There may be a few of you who are reading this thinking that all that confidence will lead or has already led to pride. But, I'm not writing this blog because of pride, but because of contentment. Sometimes we strive so hard for this sense of perfection in our lives. We are constantly trying to please people or fit into some mold. People think that if they just alter their appearance they will be happy and everything will go well. They will be more attractive or get more attention. But, there is something so beautiful and freeing about being comfortable in the skin that you are in.

I understand what it feels like to not know your own beauty and to think that you are ugly. I know all too well the journey of finding beauty in yourself especially when your big hips cannot fit into the box society has marked "beautiful."

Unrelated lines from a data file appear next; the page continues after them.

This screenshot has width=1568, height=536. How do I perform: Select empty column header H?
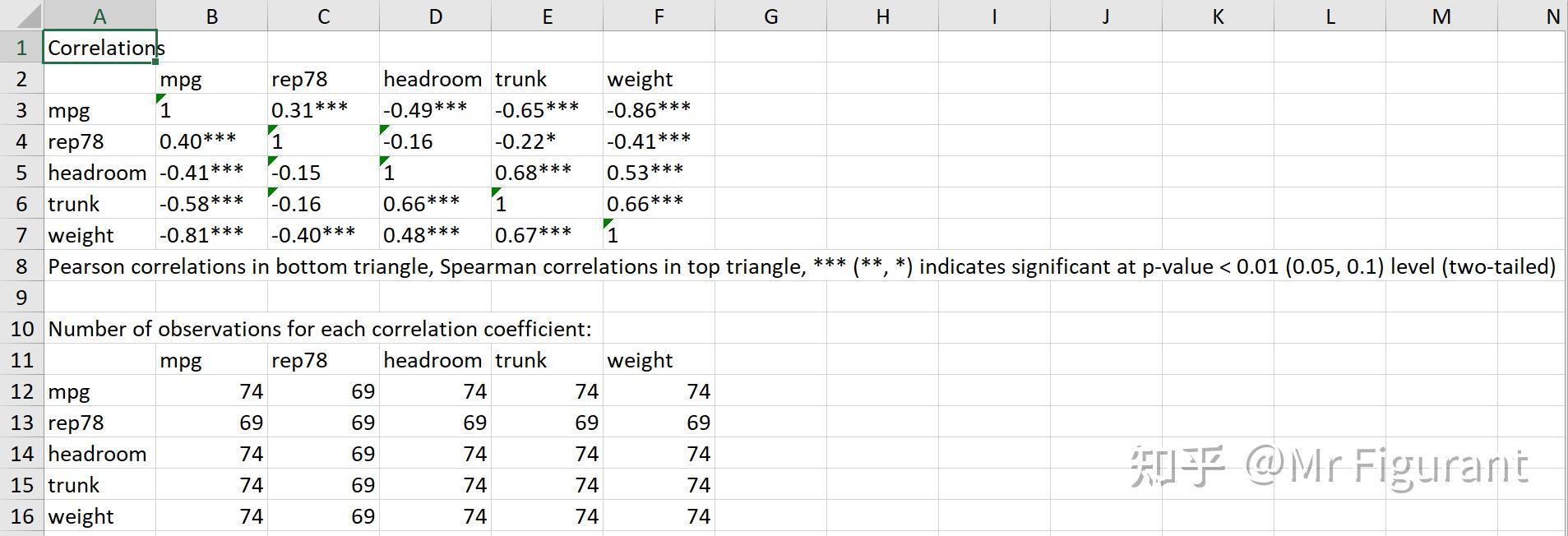[x=882, y=14]
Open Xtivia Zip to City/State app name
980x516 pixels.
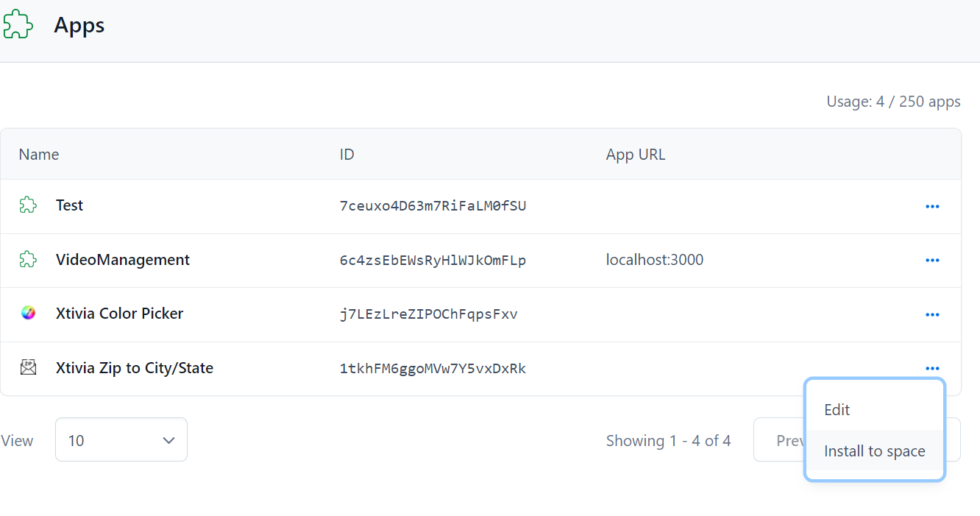[134, 368]
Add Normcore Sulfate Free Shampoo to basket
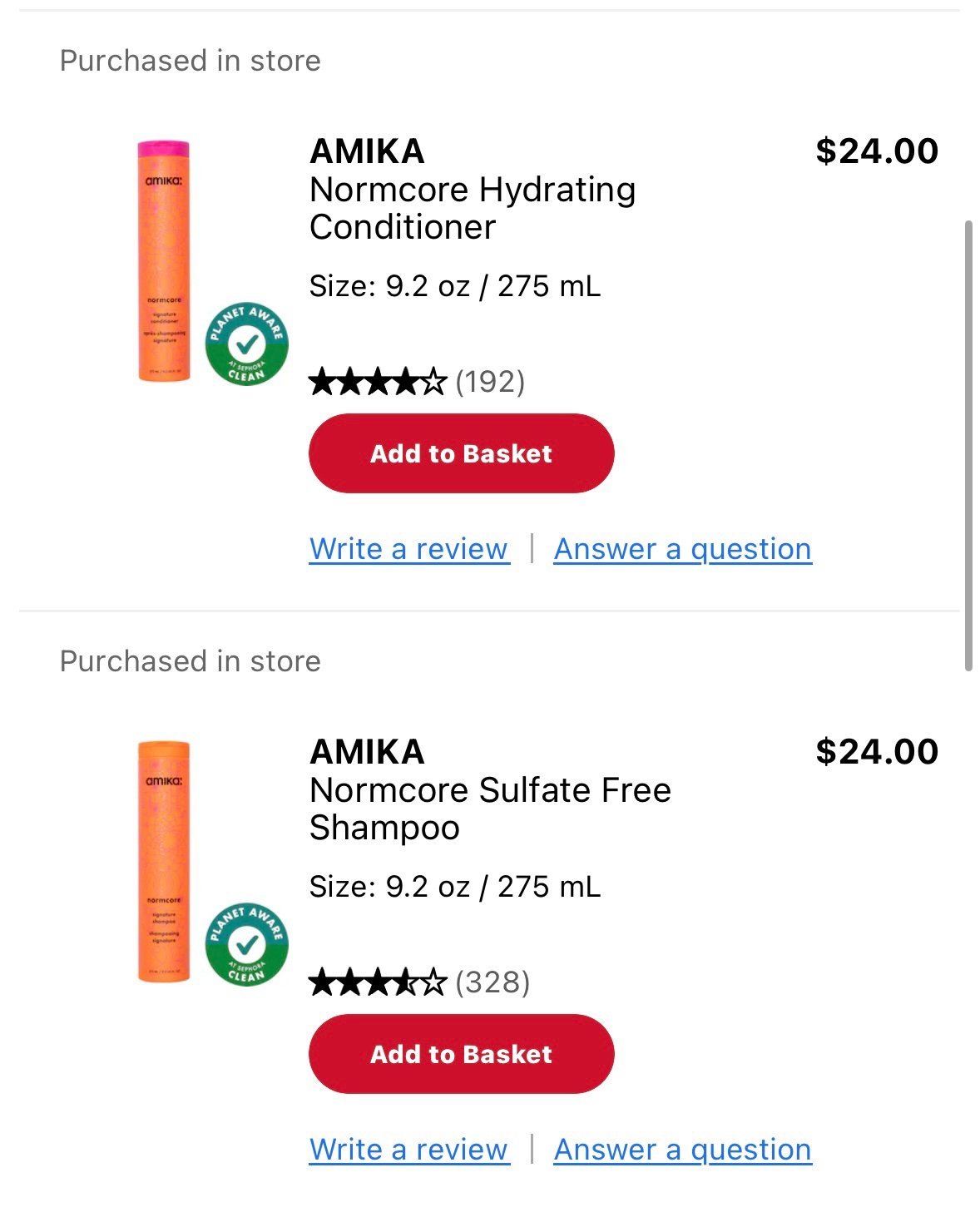980x1207 pixels. (x=462, y=1054)
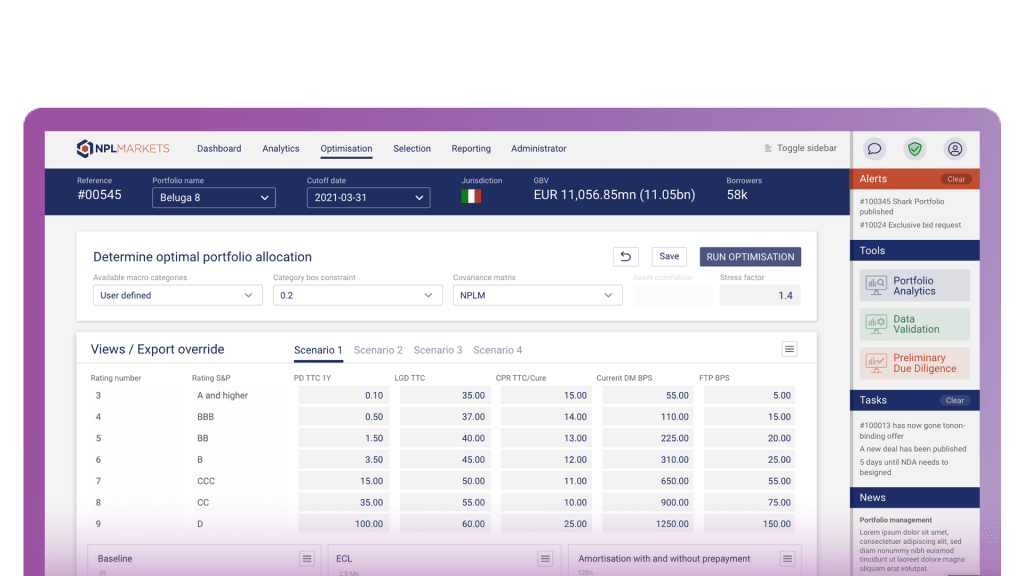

Now, I have the joy of loving myself more than I ever have. It honestly goes far beyond my appearance because that is just a branch of this towering oak. It's the joy of contentment. It's the freedom you find in knowing your place in Christ. It's not having to live up to someone else's standard, but the courage to set your own. It's the power of letting go of past hurts, rejection, the need for approval, even some of my own expectations.

There is something to be said of having a mind change. People say that beauty is skin deep, but I would disagree. Beauty must be at your very core and it starts from the inside out. When beauty is at your very heart, it seeps out of your pores. When you change your mind, you change your outlook. Changing your outlook changes how you see yourself. How you see yourself determines the value you place on yourself. The value you place on yourself will be the value others place on you. Don't stop at having a beautiful body, but make sure you have a beautiful mind.

Tuesday, November 13, 2007

Remembering an old friend

Today marks the anniversary of the passing of a dear friend, Mark Kudnik. He was such a wonderful man of God. When he entered the room, you knew it. His grin was always from ear to ear, and there was always praises on his lips.

I'll always remember those days I spent in the hospital room with him, and learned at his bedside. In his last days, all he talked about was his daughter. He knew that he hadn't been the best dad and he regretted that, but he loved her so much and just longed for her to know that. Heaven only knows how much I needed that; I needed to know that just because a father wasn't there didn't mean that he didn't care. I needed to know that he loved his daughter to help me believe that my father loved me.

Those days in the hospital with Mark helped me to see a different side of the coin. We ususally live in our own paradigm and never try to see anything different. But, I'm glad that God gave me a moment to glimpse into the heart of a father. He also put in my heart a desire for true and lasting reconciliation.

Over the past year, a lot has change. I've grown in so many different ways. I've forgiven those who hurt me. I let go of past pain. I also threw out the script I was rehearsing called "The Drama of My Life." In fact, this Father's Day, I made a list, not of what he didn't do, but all that he did do. I took time to remember the good stuff that goes unnoticed because we are trippin about the bad. Truthfully, Mark was a big part of that. Those weeks going to the hospital every day served as a catalyst for something that was so wonderful...grace and forgiveness. Thank you so much, Mark. I love you and you are not forgotten.

"To live as Christ, and to die is gain."